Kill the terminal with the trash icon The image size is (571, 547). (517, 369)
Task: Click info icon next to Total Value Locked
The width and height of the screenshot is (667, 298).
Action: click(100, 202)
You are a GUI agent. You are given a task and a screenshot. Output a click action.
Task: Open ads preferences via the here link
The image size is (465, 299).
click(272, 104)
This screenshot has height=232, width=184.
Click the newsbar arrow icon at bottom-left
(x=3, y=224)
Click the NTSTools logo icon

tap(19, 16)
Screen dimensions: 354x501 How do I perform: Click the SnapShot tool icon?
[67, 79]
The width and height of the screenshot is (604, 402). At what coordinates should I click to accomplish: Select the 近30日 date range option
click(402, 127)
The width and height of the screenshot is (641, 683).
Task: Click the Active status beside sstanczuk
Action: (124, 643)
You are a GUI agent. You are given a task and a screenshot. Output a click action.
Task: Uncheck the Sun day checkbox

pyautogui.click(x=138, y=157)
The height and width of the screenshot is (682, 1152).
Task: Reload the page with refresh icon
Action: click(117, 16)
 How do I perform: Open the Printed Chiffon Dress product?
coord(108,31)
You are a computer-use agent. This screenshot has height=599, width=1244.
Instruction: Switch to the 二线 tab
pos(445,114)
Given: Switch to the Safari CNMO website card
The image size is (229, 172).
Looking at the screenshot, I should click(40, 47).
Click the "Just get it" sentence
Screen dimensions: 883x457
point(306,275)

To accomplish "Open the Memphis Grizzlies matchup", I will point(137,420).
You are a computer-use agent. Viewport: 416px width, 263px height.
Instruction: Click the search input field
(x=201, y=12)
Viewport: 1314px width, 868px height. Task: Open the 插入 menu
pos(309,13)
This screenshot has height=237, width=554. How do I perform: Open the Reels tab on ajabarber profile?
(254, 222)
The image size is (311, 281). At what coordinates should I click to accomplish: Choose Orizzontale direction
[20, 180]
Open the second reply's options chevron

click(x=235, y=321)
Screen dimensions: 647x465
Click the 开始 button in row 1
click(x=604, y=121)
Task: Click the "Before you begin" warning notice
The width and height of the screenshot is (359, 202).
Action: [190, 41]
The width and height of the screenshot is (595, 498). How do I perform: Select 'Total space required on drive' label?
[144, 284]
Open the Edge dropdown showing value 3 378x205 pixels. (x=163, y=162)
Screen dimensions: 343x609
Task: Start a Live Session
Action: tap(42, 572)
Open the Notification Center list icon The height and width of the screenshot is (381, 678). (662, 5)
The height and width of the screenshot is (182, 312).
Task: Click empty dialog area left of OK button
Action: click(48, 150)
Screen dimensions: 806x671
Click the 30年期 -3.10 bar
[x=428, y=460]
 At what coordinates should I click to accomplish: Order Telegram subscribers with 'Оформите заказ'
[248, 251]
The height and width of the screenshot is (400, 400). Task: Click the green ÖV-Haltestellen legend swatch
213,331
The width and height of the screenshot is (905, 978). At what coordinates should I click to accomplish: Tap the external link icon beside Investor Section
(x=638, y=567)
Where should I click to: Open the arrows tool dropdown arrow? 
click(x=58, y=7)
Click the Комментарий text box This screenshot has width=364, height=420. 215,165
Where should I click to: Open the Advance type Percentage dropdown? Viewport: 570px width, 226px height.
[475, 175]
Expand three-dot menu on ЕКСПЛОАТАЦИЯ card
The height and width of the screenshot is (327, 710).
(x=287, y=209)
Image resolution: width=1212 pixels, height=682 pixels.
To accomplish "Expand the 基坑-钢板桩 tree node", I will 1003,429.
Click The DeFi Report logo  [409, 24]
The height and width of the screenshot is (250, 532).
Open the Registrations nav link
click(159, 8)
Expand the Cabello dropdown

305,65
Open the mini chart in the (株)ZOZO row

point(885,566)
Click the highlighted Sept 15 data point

*Task item*: Take the line containing "Open the second reply's options chevron" and each line after it up to the last line of the listing, and print them exactly.

*Written solution*:
Open the second reply's options chevron

click(x=235, y=321)
Screen dimensions: 647x465
Click the 开始 button in row 1
click(x=604, y=121)
Task: Click the "Before you begin" warning notice
The width and height of the screenshot is (359, 202).
Action: [190, 41]
The width and height of the screenshot is (595, 498). How do I perform: Select 'Total space required on drive' label?
[144, 284]
Open the Edge dropdown showing value 3 378x205 pixels. (x=163, y=162)
Screen dimensions: 343x609
Task: Start a Live Session
Action: tap(42, 572)
Open the Notification Center list icon The height and width of the screenshot is (381, 678). (662, 5)
The height and width of the screenshot is (182, 312).
Task: Click empty dialog area left of OK button
Action: click(48, 150)
Screen dimensions: 806x671
Click the 30年期 -3.10 bar
[x=428, y=460]
 At what coordinates should I click to accomplish: Order Telegram subscribers with 'Оформите заказ'
[248, 251]
The height and width of the screenshot is (400, 400). Task: Click the green ÖV-Haltestellen legend swatch
213,331
The width and height of the screenshot is (905, 978). At what coordinates should I click to accomplish: Tap the external link icon beside Investor Section
(x=638, y=567)
Where should I click to: Open the arrows tool dropdown arrow? 
click(x=58, y=7)
Click the Комментарий text box This screenshot has width=364, height=420. 215,165
Where should I click to: Open the Advance type Percentage dropdown? Viewport: 570px width, 226px height.
[475, 175]
Expand three-dot menu on ЕКСПЛОАТАЦИЯ card
The height and width of the screenshot is (327, 710).
(x=287, y=209)
Image resolution: width=1212 pixels, height=682 pixels.
To accomplish "Expand the 基坑-钢板桩 tree node", I will 1003,429.
Click The DeFi Report logo  [409, 24]
The height and width of the screenshot is (250, 532).
Open the Registrations nav link
click(159, 8)
Expand the Cabello dropdown

305,65
Open the mini chart in the (株)ZOZO row

point(885,566)
Click the highlighted Sept 15 data point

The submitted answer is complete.